Outros gritos contra o preconceito
Nos palcos
Em cartaz até 5 de março (com pausa no carnaval), a peça Gritos, da companhia franco-brasileira Dos à Deux, dedica boa parte do espetáculo a um poema gestual com a transsexual Louise em destaque. Criada por André Curti e Artur Luanda Ribeiro, a peça coloca o espectador na pele da jovem dividida entre os cuidados com a mãe idosa e os anseios de ser mulher, mesmo que tenha nascido no corpo masculino. “Muita gente comenta que o espetáculo é necessário. Isso é uma grande conquista, quer dizer que está transformando as pessoas. Está trabalhando o preconceito. Obviamente, aquilo se reverte no público, que olha para o transsexual de uma outra maneira”, declarou Artur Luanda Ribeiro. Já no CCBB do Rio de Janeiro, a partir de 2 de março, o ator Luis Lobianco será Gilberta, brasileira vítima de transfobia e torturada até a morte por um grupo de adolescentes em Portugal, em 2006.
Mural democrático
Até 26 de fevereiro, a mostra Ozi – 30 anos de arte urbana no Brasil, em cartaz na Caixa Cultural Brasília, tem um importante diferencial. Além de um apanhado da carreira do artista urbano Ozi, há um mural na fachada do espaço cultural feito em parceria com alguns grafiteiros e grafiteiras da cidade (como Omik, Toys e Brixx Furtado) e de alunos da oficina de estêncil Transgraffiti, ministrada por ele apenas para transgêneros da cidade. “A felicidade é libertadora”, diz uma das pinturas. Segundo o artista, foi uma das maneiras de mostrar que a arte urbana não é homofóbica. A iniciativa teve parceria do CREAS da Diversidade, do Ibrat (Instituto Brasileiro de Transmasculinidade), do coletivo Afrobixas, entre outras organizações que militam pela igualdade e respeito aos trans.
Capa de revista
Na semana passada, a revista Vogue na versão francesa anunciou a primeira capa com uma modelo trans.
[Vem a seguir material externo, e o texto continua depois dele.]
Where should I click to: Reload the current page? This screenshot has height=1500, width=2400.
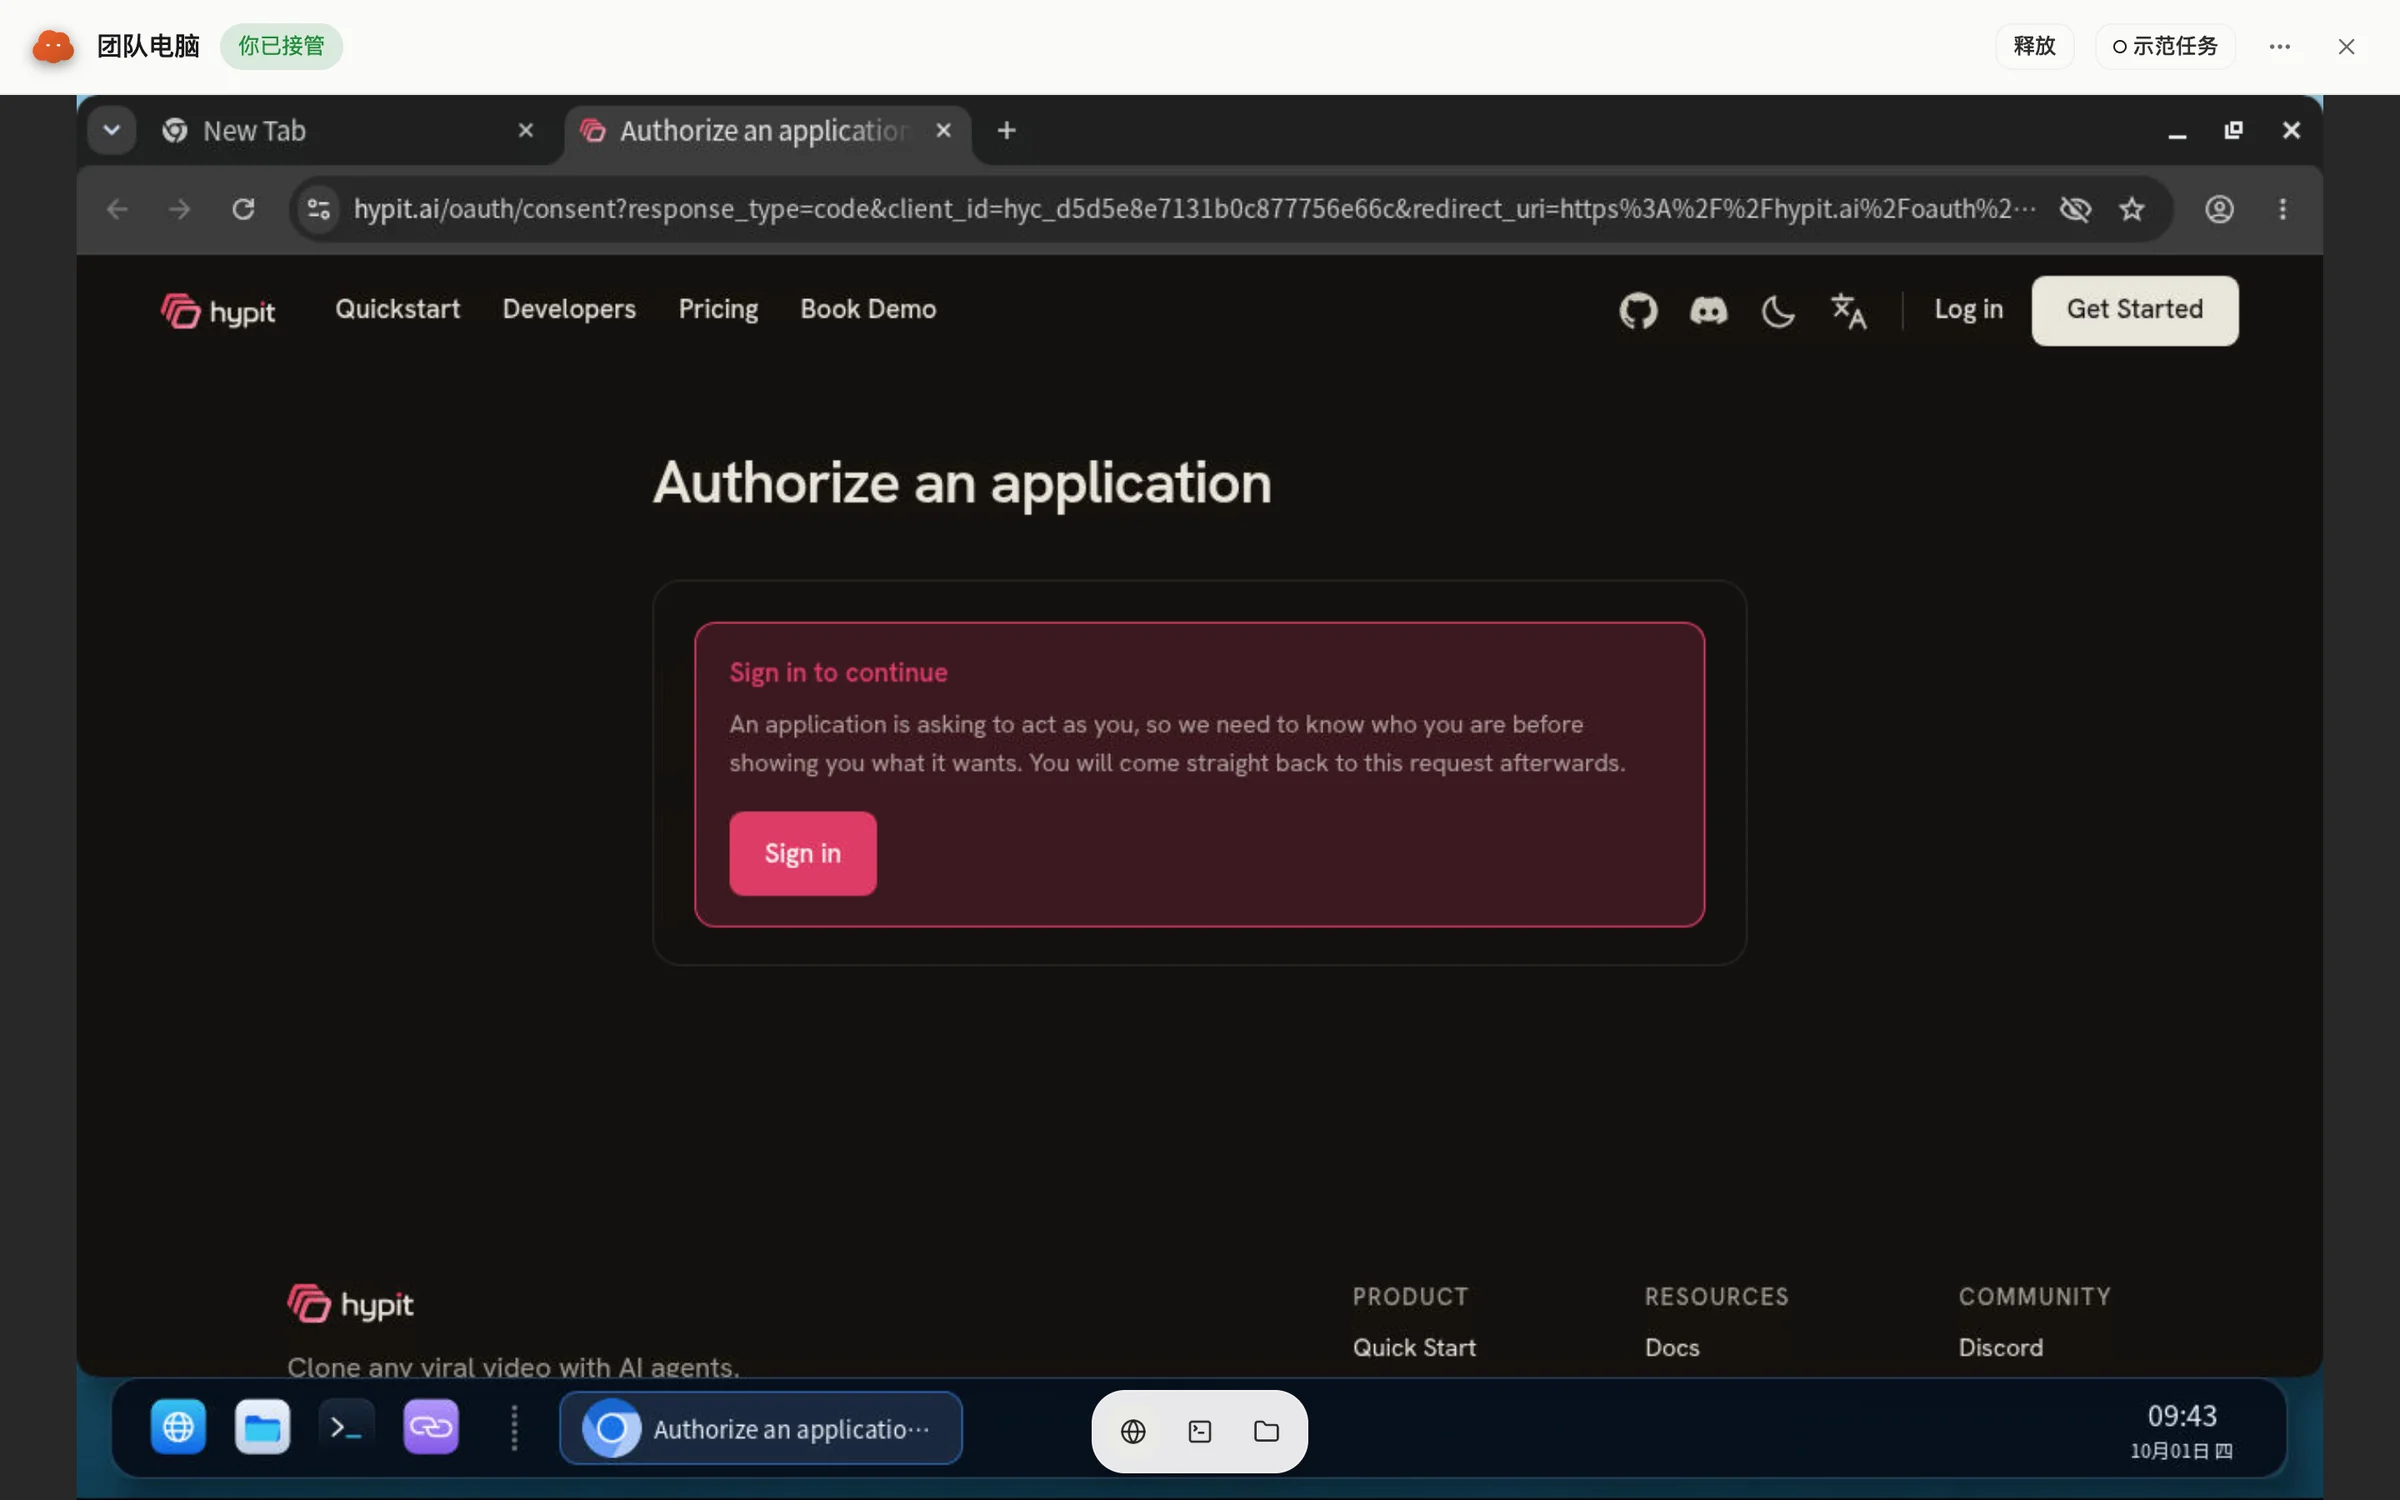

A publicação sairá em março. “Estamos mudando a cara da moda e desconstruindo o preconceito”, escreveu a editora-chefe da revista, Emmanuelle Alt. Para orgulho nacional, a top escolhida foi Valentina Sampaio, cearense que foi destaque na última edição do São Paulo Fashion Week. A modelo está acostumada a inovar. No ano passado, foi a primeira trans a representar uma gigante da indústria da beleza mundial em terras brasileiras.
Nas telonas
» Com previsão de estreia em 30 de março, o longa A Glória e a Graça conta com Carolina Ferraz como a travesti Glória. Em vez do caricata, a personagem da atriz é bem-sucedida. O filme tem produção e direção de de Flavio Ramos Tambellini, de Malu de bicicleta.